Monday, January 15, 2018

When uncompressing data, make sure to use the correct function



SQL Server has offered data compression for a while now, you could either use PAGE compression or ROW compression, you had no ability so specify which columns.  That changed in SQL Server 2016

SQL Server 2016 added the ability to compress data yourself by using the COMPRESS function. The COMPRESS function compresses the input expression using the GZIP algorithm.
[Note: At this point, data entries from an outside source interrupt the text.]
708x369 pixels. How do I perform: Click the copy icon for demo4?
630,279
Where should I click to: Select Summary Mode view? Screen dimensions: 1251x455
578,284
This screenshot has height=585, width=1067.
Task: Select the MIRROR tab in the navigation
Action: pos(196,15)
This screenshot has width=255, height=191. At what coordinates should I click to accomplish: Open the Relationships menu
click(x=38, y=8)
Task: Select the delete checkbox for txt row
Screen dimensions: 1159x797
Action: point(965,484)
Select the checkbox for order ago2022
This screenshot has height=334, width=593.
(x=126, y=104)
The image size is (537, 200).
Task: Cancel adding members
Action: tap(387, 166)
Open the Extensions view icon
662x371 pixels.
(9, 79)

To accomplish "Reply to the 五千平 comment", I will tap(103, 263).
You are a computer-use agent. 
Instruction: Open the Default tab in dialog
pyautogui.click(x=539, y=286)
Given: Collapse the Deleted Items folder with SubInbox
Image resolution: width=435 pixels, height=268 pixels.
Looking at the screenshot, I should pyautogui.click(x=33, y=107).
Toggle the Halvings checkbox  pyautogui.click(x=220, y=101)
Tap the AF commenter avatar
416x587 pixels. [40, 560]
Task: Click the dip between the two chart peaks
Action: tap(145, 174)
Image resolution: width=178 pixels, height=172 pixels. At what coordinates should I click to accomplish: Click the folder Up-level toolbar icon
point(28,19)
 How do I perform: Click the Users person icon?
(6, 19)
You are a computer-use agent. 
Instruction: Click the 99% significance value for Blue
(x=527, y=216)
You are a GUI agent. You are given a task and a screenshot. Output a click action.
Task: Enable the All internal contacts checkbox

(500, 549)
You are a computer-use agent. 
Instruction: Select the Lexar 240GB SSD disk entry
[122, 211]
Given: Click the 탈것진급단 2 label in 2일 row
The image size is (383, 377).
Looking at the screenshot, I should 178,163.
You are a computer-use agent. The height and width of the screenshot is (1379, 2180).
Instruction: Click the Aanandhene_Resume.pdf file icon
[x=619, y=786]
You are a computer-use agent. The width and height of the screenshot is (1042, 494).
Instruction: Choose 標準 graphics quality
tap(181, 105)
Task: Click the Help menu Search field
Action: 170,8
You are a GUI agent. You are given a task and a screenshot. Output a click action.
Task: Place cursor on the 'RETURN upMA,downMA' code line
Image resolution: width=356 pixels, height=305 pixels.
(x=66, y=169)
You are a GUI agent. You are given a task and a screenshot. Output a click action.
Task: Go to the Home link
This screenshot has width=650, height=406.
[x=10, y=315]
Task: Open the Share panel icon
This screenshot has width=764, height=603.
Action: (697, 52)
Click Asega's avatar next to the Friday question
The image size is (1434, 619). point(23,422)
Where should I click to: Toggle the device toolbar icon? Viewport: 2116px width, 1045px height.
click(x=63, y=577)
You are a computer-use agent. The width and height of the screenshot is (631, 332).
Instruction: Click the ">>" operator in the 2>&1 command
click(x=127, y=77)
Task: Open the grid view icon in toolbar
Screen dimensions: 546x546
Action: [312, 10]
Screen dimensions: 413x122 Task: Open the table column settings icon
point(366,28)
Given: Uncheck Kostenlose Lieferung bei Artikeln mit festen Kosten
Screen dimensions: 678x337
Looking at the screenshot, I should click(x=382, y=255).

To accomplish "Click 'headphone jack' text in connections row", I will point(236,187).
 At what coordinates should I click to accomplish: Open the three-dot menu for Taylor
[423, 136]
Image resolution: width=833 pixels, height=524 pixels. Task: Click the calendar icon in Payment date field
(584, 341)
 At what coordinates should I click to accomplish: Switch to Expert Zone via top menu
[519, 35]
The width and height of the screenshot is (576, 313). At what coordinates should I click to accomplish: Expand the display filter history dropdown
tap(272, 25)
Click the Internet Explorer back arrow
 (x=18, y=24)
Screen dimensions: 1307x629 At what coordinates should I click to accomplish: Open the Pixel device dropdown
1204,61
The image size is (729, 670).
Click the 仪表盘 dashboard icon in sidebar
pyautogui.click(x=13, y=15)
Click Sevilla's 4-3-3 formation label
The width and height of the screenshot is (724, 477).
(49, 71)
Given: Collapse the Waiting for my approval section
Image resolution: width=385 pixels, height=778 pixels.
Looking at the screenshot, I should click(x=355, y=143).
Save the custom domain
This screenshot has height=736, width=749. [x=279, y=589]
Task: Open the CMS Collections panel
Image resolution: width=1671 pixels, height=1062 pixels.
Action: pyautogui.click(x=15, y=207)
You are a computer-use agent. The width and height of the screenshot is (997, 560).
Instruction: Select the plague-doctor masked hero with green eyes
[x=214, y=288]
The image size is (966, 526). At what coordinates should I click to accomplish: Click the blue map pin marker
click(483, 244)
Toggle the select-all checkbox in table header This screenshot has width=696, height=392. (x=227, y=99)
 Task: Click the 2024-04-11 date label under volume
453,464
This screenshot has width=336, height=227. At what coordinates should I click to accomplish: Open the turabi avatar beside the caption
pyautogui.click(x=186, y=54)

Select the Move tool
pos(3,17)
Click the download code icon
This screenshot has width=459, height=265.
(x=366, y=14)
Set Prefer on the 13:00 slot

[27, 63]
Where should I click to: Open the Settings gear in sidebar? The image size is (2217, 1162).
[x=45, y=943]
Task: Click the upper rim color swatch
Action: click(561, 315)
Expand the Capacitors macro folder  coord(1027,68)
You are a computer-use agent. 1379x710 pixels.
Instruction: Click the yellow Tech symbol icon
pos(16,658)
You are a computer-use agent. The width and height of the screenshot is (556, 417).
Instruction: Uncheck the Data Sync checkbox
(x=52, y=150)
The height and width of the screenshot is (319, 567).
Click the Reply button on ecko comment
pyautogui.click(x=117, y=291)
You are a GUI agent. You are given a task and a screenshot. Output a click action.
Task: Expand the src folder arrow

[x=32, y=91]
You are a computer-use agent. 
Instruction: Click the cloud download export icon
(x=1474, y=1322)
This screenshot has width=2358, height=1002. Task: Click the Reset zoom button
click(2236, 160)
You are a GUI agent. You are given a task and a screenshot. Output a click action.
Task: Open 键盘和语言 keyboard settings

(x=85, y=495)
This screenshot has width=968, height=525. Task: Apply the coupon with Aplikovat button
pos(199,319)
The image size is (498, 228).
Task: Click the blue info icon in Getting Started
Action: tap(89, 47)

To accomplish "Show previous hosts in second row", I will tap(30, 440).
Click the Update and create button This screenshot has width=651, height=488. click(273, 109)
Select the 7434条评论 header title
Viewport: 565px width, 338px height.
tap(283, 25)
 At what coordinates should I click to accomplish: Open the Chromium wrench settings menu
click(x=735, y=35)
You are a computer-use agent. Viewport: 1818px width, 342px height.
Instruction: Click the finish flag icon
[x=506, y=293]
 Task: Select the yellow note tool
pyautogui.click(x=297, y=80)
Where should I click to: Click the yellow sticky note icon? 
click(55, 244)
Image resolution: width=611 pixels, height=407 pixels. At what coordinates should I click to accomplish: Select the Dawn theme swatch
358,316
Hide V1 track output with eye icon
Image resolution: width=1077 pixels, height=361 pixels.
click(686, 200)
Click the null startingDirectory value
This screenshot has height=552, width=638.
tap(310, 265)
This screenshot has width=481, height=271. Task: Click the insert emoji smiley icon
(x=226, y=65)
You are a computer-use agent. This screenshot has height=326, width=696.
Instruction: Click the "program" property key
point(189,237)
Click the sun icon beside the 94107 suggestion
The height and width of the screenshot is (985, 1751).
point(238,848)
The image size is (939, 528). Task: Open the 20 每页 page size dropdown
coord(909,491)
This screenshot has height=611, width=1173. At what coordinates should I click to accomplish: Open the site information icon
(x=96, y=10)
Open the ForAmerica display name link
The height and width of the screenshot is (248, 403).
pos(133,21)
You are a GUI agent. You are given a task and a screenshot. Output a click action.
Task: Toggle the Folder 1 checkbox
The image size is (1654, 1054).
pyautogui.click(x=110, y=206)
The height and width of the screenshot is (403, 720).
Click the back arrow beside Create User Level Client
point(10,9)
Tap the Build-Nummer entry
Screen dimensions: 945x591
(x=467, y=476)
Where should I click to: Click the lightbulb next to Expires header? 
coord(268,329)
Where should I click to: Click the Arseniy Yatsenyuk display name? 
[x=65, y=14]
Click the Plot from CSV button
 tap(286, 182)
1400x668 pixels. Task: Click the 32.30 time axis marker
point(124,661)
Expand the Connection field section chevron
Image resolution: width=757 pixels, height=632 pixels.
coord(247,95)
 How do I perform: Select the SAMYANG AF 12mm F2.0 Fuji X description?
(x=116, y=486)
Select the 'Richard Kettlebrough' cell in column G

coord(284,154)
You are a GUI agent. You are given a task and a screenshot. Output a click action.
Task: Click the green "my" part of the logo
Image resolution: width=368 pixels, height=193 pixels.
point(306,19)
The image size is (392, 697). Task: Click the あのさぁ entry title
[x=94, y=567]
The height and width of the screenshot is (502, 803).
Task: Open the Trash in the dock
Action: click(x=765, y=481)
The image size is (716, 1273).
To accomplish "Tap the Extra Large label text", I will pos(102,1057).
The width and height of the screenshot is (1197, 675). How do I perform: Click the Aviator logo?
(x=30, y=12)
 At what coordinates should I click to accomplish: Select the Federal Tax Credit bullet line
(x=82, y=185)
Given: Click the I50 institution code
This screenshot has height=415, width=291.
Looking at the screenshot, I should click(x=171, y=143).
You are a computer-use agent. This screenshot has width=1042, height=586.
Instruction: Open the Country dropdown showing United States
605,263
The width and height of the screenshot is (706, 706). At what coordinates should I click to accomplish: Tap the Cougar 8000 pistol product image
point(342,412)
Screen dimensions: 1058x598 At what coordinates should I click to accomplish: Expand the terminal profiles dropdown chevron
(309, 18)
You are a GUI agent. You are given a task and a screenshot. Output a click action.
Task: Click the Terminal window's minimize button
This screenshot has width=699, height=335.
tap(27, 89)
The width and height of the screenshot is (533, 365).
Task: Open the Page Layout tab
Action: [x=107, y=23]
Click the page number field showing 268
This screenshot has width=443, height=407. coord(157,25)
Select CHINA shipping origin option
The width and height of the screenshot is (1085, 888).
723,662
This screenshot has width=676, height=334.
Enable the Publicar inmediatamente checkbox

The result of the compression is byte array of type varbinary(max).


Let's take a quick look at how this function works

We will create a table, insert one row and then update the SomeOtherColumn value by using the COMPRESS function on the SomeColumn column

CREATE TABLE test (Somecolumn varchar(200), SomeOtherColumn varbinary(max))
go
INSERT test VALUES ('aaaaaaaaaaaaa', null)


UPDATE test
SET SomeOtherColumn = COMPRESS(Somecolumn)
go

SELECT Somecolumn,SomeOtherColumn 
FROM test

Here is what the output looks like


What if if told you now to create a new table by uncompressing the data via a SELECT INTO query followed by dropping the old table

No problem, if there is a COMPRESS function then surely there must be an UNCOMPRESS function... right?  Let's find out......


SELECT Somecolumn,CAST( UNCOMPRESS(SomeOtherColumn) AS varchar(max))  AS SomeOtherColumn
INTO SomeNewTable
FROM test

DROP TABLE test

SELECT *
FROM SomeNewTable


Wrong, while the UNCOMPRESS function exists, it is not the correct function

Hopefully you ran a test before just dropping a table after doing select into

The correct function is DECOMPRESS

Here is what it all looks like

SELECT Somecolumn,SomeOtherColumn,
 CAST( DECOMPRESS(SomeOtherColumn) AS varchar(max)) AS CastedDecompressed,
 DECOMPRESS(SomeOtherColumn) as Decompressed FROM test

 SELECT Somecolumn,SomeOtherColumn, 
CAST( UNCOMPRESS(SomeOtherColumn) AS varchar(max)) AS CastedUncompressed,
 UNCOMPRESS(SomeOtherColumn) as Uncompressed FROM test

This is the output



As you can see the UNCOMPRESS function returns a bunch of nonsense while the DECOMPRESS function works as expected

So the question is really wth is the uncompress function?